▶ [Tarea 1]:
Extrae de las filas de abajo el tramo que va desde la fila que contiene "The image size is (639, 332)." hasta el final de las filas, con ambos extremos incluidos, y cópialo sin ningún cambio.

▶ [Texto de lectura]:

Bashar al-Assad ganó la guerra civil en Siria, que había estallado en marzo de 2011.
Esta guerra civil está, efectivamente, en gran medida, terminada, aunque el país esté, todavía, repartido en tres zonas.
Al inicio del conflicto, Estados Unidos (EE. UU.) confió en poder deshacerse del régimen de al-Assad, aliado de Irán, en un momento en que EE. UU. tenía como misión principal en el Próximo Oriente hacer retroceder y disminuir la influencia iraní en esa región.
Para alcanzar ese fin, EE. UU. diseñó una estrategia para Siria que buscaba dividir el país y perpetuar su fragmentación.
Además, dicho propósito de EE. UU. incluía mantener cortada la carretera que une Damasco y Bagdad para, así, proteger mejor a sus soldados desplegados en Irak y bloquear los envíos de armas desde Irán a Hezbollah -el Partido de Dios, en árabe, el grupo terrorista islámico que es financiado económicamente y suministrado militarmente por la República Islámica de Irán-, en Siria y en el Líbano, y, en definitiva, estrangular todo intercambio comercial desde Irán hacia Siria, sobre todo, el de petróleo.
En palabras de un enviado del presidente Donald Trump a Siria, la misión estadounidense era “convertir Siria en un atolladero para Irán y para Rusia”.
Desde 2011, EE. UU. ha venido proclamando que su objetivo político en Siria es deshacerse de Bashar al-Assad.
Para ello, EE. UU. ha intentado estrangular su régimen política, económica y militarmente, de modo que se facilitara la opción de la toma del poder por la oposición, en línea con la Resolución 2254 del Consejo de Seguridad (CS) de Organización de las Naciones Unidas (ONU), de 18 de diciembre de 2015, en la que se exige un alto el fuego y un acuerdo político en Siria, que debería servir como hoja de ruta para la transición política de Siria.
Sin embargo, después de más de una década, esa aspiración de EE. UU. es altamente improbable que vaya a cumplirse porque el resultado de la guerra civil siria es que Assad ganó y no hay oposición interna que pueda retarle, por el momento, su poder.
La política estadounidense de cambio de régimen –regime change, en inglés- fracasó.
Para alcanzar ese fin, EE. UU. diseñó una estrategia para Siria que buscaba dividir el país y mantenerlo fragmentado.
En la actualidad, la mayor parte de Siria, incluido el sur, está en manos del gobierno, que controla, aproximadamente, un 60% de su territorio.

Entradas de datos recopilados
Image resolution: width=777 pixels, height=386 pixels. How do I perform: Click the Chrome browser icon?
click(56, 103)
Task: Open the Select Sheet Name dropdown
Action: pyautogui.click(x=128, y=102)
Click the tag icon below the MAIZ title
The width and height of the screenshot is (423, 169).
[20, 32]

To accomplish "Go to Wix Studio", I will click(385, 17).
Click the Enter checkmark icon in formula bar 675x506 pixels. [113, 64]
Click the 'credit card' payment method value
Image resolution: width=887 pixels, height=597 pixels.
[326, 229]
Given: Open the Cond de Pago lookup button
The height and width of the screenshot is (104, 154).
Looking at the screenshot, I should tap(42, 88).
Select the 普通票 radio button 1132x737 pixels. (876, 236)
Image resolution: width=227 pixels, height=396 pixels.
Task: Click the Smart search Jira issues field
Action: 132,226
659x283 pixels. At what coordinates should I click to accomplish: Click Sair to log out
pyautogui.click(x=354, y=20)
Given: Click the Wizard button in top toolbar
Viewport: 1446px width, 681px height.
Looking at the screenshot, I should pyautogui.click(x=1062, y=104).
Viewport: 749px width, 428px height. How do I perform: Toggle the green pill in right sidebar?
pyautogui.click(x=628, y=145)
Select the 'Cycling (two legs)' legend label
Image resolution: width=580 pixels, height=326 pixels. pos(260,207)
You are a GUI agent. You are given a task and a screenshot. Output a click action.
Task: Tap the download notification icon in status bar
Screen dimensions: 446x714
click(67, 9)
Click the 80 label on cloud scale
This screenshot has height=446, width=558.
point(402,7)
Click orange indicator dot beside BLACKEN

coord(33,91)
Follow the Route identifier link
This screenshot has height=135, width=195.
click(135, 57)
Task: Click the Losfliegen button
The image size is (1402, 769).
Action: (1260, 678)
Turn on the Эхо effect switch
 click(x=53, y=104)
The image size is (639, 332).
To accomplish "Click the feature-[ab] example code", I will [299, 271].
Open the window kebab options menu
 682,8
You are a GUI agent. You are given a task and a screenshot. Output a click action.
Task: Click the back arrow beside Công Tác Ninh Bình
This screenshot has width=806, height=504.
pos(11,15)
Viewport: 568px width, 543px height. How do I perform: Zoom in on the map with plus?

▶ [Tarea 2]:
Responde a partir del texto sobre Siria:
(a) ¿En qué mes y año estalló la guerra civil en Siria?
(b) ¿Qué porcentaje aproximado del territorio sirio controla el gobierno en la actualidad?
(c) ¿En qué fecha se adoptó la Resolución 2254 del Consejo de Seguridad de la ONU?

▶ [Solución 1]:
The image size is (639, 332).
To accomplish "Click the feature-[ab] example code", I will [299, 271].
Open the window kebab options menu
 682,8
You are a GUI agent. You are given a task and a screenshot. Output a click action.
Task: Click the back arrow beside Công Tác Ninh Bình
This screenshot has width=806, height=504.
pos(11,15)
Viewport: 568px width, 543px height. How do I perform: Zoom in on the map with plus?

▶ [Solución 2]:
(a) En marzo de 2011.
(b) Aproximadamente un 60%.
(c) El 18 de diciembre de 2015.